Leipzig to Lead Germany’s Battle of the BulgeTuesday, June 8, 2010
Currently, I am in Leipzig, Germany, home of the latest Integrated Research and Treatment centre funded by a substantial grant (~24 Million Euros) from the German federal ministry of research and education.
As you may guess, this centre will focus on obesity, an area in which the University of Leipzig already has considerable expertise.
As part of the International Advisory Board to this centre, it is my role to advise the board of this project regarding the best ways to ensure that this substantial grant is put to the best possible use.
There is no doubt that the project is highly innovative, cutting straight through Germany’s traditional hierarchical and archaic academic structures, where the “Herr Professor”, once appointed for life, pretty much has the final say on anything that happens in a given department.
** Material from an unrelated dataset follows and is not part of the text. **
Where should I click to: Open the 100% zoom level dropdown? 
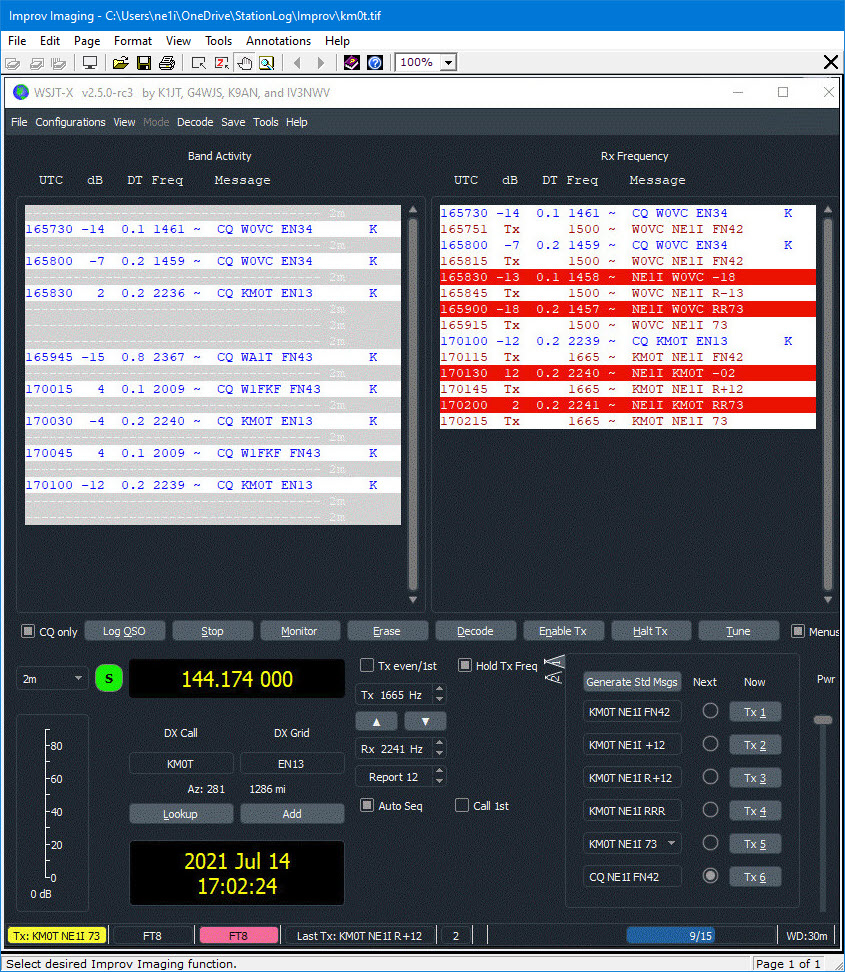click(448, 63)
The integrated Research and Treatment centres are specifically designed to cut through these bureaucratic and often ineffective feifdoms, a concept which may well revolutionize medical practice and research at German universities.
I definitely had the pleasure of hearing about a wide range of novel ideas and was very much impressed by the many cross-sectorial research projects ranging from cutting edge work on the biological function of adipose tissue to the psychiatric issues that patients face after bariatric surgery.
To top things off, our most generous hosts invited us to a fabulous evening at the 500 year old Auerbach Keller, which apparently was a regular hang out for Goethe during his time in Leipzig and currently ranks #5 under the most visited restaurants in the world (after Munich’s Hofbräuhaus, Caesar´s Palace in Las Vegas, Café Sacher in Wien and the Hard Rock Café in LA).
Of course, as to be expected at this historical venue, the evening was accompanied by a recital from Goethe’s Faust in the typical Saxonian dialect.
I congratulate Michael Stumvoll and his colleagues on their success in acquiring a substantial amount of funding to establish, what I can only assume will soon be Germany’s leading Centre of Excellence in obesity research and management.
Apart from the honour of serving on their International Advisory Board, I certainly very much look forward to future interactions, especially given the recent collaboration agreement between the German Freestate of Saxony and the University of Alberta.